--- Input records Enclosed Below ---

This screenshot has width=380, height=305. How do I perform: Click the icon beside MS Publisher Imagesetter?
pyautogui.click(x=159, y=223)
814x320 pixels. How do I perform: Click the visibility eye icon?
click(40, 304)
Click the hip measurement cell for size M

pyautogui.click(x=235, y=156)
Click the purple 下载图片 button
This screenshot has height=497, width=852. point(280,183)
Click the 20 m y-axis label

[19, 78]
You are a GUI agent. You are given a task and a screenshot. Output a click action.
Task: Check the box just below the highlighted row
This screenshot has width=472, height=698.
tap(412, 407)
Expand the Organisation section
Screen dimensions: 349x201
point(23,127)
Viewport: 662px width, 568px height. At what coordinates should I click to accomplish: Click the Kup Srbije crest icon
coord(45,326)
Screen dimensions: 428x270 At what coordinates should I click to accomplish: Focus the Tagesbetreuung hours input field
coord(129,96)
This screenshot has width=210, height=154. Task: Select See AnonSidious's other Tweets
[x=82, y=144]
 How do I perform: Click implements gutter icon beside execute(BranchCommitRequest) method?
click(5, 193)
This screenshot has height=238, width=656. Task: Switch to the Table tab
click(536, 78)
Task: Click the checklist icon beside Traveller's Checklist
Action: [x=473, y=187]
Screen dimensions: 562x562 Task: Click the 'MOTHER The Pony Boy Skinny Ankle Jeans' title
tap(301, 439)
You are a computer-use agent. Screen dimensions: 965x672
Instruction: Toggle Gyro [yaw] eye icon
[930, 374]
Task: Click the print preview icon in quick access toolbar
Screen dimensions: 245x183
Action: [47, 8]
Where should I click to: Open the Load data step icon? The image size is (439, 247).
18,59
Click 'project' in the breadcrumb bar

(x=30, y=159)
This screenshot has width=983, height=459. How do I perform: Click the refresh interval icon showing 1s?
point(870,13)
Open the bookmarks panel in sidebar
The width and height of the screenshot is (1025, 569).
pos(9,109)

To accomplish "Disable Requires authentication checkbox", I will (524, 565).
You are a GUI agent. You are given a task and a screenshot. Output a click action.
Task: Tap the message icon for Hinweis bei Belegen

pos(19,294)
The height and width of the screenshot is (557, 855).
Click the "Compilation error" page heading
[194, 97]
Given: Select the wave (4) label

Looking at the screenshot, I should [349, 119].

--- End of Enclosed Input records ---

This exercise asks for every line of the records to be repeated exactly.

Task output ->
This screenshot has width=380, height=305. How do I perform: Click the icon beside MS Publisher Imagesetter?
pyautogui.click(x=159, y=223)
814x320 pixels. How do I perform: Click the visibility eye icon?
click(40, 304)
Click the hip measurement cell for size M

pyautogui.click(x=235, y=156)
Click the purple 下载图片 button
This screenshot has height=497, width=852. point(280,183)
Click the 20 m y-axis label

[19, 78]
You are a GUI agent. You are given a task and a screenshot. Output a click action.
Task: Check the box just below the highlighted row
This screenshot has width=472, height=698.
tap(412, 407)
Expand the Organisation section
Screen dimensions: 349x201
point(23,127)
Viewport: 662px width, 568px height. At what coordinates should I click to accomplish: Click the Kup Srbije crest icon
coord(45,326)
Screen dimensions: 428x270 At what coordinates should I click to accomplish: Focus the Tagesbetreuung hours input field
coord(129,96)
This screenshot has width=210, height=154. Task: Select See AnonSidious's other Tweets
[x=82, y=144]
 How do I perform: Click implements gutter icon beside execute(BranchCommitRequest) method?
click(5, 193)
This screenshot has height=238, width=656. Task: Switch to the Table tab
click(536, 78)
Task: Click the checklist icon beside Traveller's Checklist
Action: [x=473, y=187]
Screen dimensions: 562x562 Task: Click the 'MOTHER The Pony Boy Skinny Ankle Jeans' title
tap(301, 439)
You are a computer-use agent. Screen dimensions: 965x672
Instruction: Toggle Gyro [yaw] eye icon
[930, 374]
Task: Click the print preview icon in quick access toolbar
Screen dimensions: 245x183
Action: [47, 8]
Where should I click to: Open the Load data step icon? The image size is (439, 247).
18,59
Click 'project' in the breadcrumb bar

(x=30, y=159)
This screenshot has width=983, height=459. How do I perform: Click the refresh interval icon showing 1s?
point(870,13)
Open the bookmarks panel in sidebar
The width and height of the screenshot is (1025, 569).
pos(9,109)

To accomplish "Disable Requires authentication checkbox", I will (524, 565).
You are a GUI agent. You are given a task and a screenshot. Output a click action.
Task: Tap the message icon for Hinweis bei Belegen

pos(19,294)
The height and width of the screenshot is (557, 855).
Click the "Compilation error" page heading
[194, 97]
Given: Select the wave (4) label

Looking at the screenshot, I should [349, 119].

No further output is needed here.